Tomeka Terry, Project Manager
Office of New Reactors
The NRC feels it’s important to write our documents so that all readers can understand them. We’ve previously discussed writing in plain English and acronym use. The agency’s made extra effort to write plainly in its documents most read by the public, and to reduce the use of acronyms when we can.
We use many tools to inform the public about who we are and what we do. Our work is technical and some documents must meet legal standards, but we still want people to understand as much as possible. So we went a step further—creating a new tool to improve understanding and reduce reading effort.
Environmental impact statements help the NRC decide whether to approve projects, such as licensing the building and operating of a nuclear power plant. Each environmental impact statement for a new reactor will now include a “Reader’s Guide” with a simple, short overview of the statement. The Reader’s Guide summarizes the project’s potential environmental impacts. It also describes alternatives and ways to reduce the effects the project would have on the environment.
We’ve also included an overview of the NRC’s new reactor licensing process and opportunities for public participation in the Reader’s Guide.
The brochure format makes understanding the environmental impact statement easier. Most NRC environmental impact statements average 1500 pages, while the Reader’s Guide gives an overview in about 40 pages.
The Reader’s Guide also helps us conserve resources. When we send our documents to the public, we can now print a short document and include the full environmental impact statement on an enclosed CD.
Two recent Reader’s Guides cover a draft environmental impact statement for a proposed new reactor in Pennsylvania and a final environmental impact statement for a site in New Jersey.

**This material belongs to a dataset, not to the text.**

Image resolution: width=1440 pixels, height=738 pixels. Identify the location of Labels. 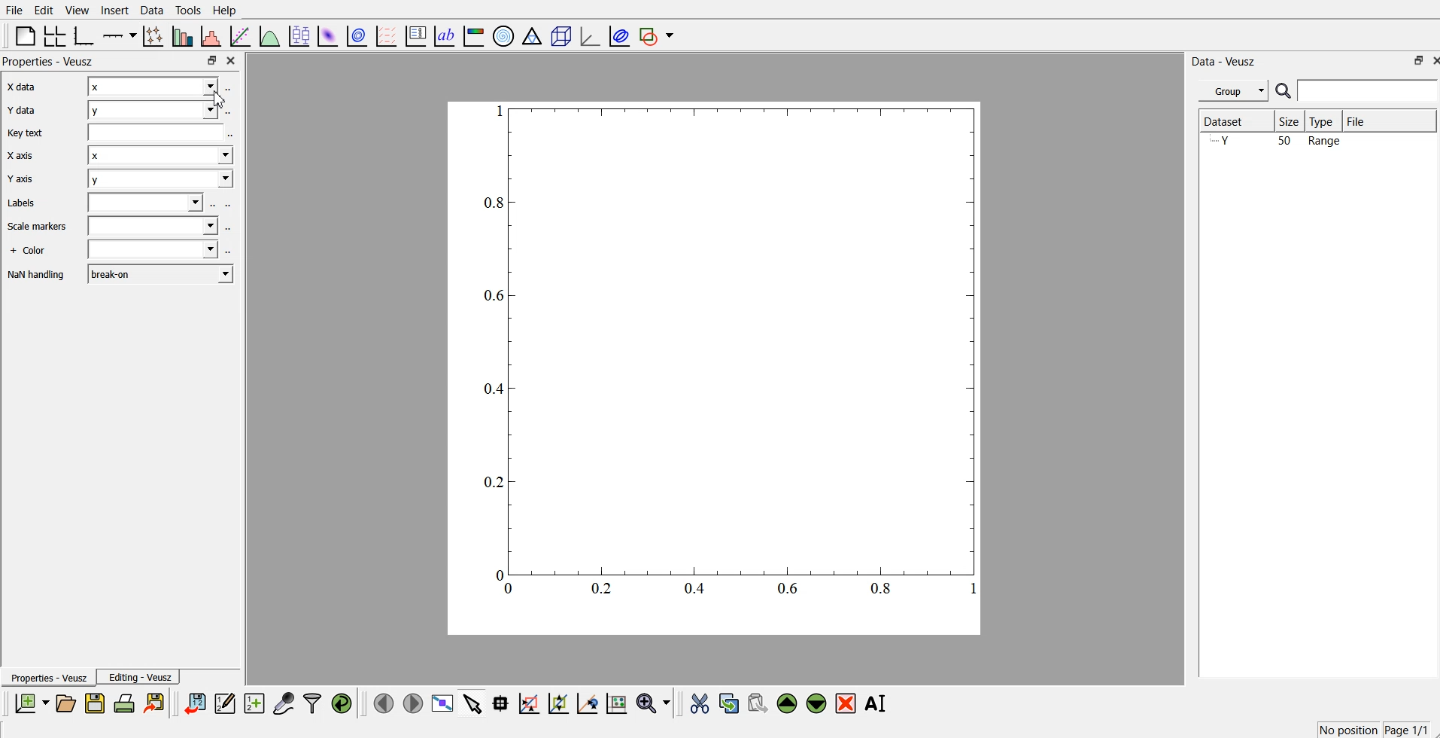
(35, 202).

4 thoughts on “Plainly Telling the Public about Our Environmental Reviews”
It’s a good idea. I think that so many documents for public consultation are actually impossible to read unless you work with these kinds of issues – which means the point of a public consultation is missed. So plain English is needed. Thanks for making these developments and I hope it will encourage more people to be involved in the processes that are most important to them.
What a Crock!
Then you’ll be happy to know that the actual waste, as in fission products, is steadily disappearing without any help from anyone. It’s the source of the heat that must be dissipated from cooling pools and dry casks. In about 300 years (much less than the toxic lifespan of landfills from the Roman republic!) spent fuel is so well-cooled that it can be handled for minutes or hours with nothing more than gloves.
GE-Hitachi is trying to do something with the remaining uranium and higher actinides. There is a deal in the works to build two S-PRISM units in the UK to dispose of their stockpile of reclaimed plutonium and turn it into energy.

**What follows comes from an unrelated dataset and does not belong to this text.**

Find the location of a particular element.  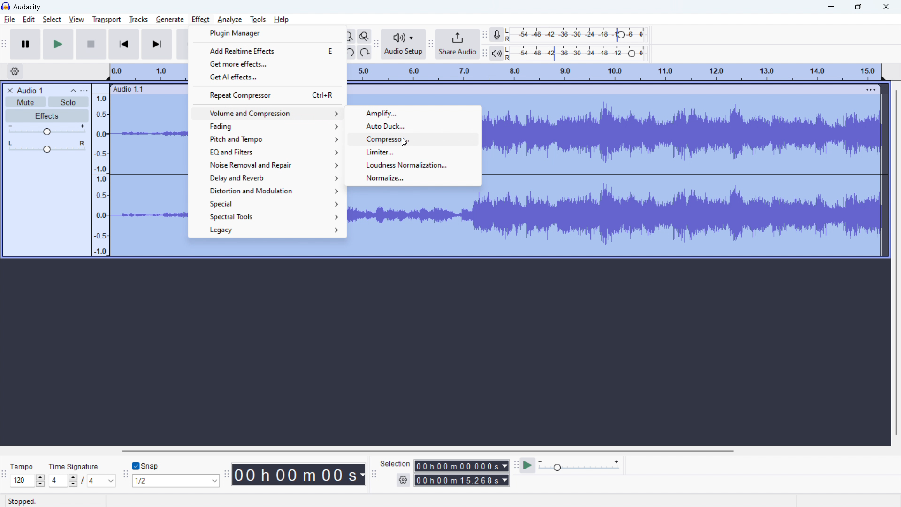

volume is located at coordinates (46, 130).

Diablo Canyon has PWRs, not BWRs. It lies well above any possible tsunami.
Have you ever gone to Alamagordo? There are some tasty wines made there, atomic-bomb fallout notwithstanding. When I went there I brought a couple cases home.
Thank you, as a new person in the nuclear discussion, the NRC is always trying to help make it easy to understand.
The biggest environmental issue, though, for each review is the waste. Without a REAL solution being used for the waste, no plant is environmentally sound. At least I have learned here on earth, when the garbage backs up we have serious problems everywhere.
We can no longer have this situation without some commitment to recycling the waste.
Speaking of environmental review, maybe I’m wrong, yet I still see a Fukushima style plant sitting on the earthquake faults on the coast here in California and, you know, could we really endure Diablo melting down as #fuqafukushima number 2 into our Pacific? Besides, what would happen to our wines in that region?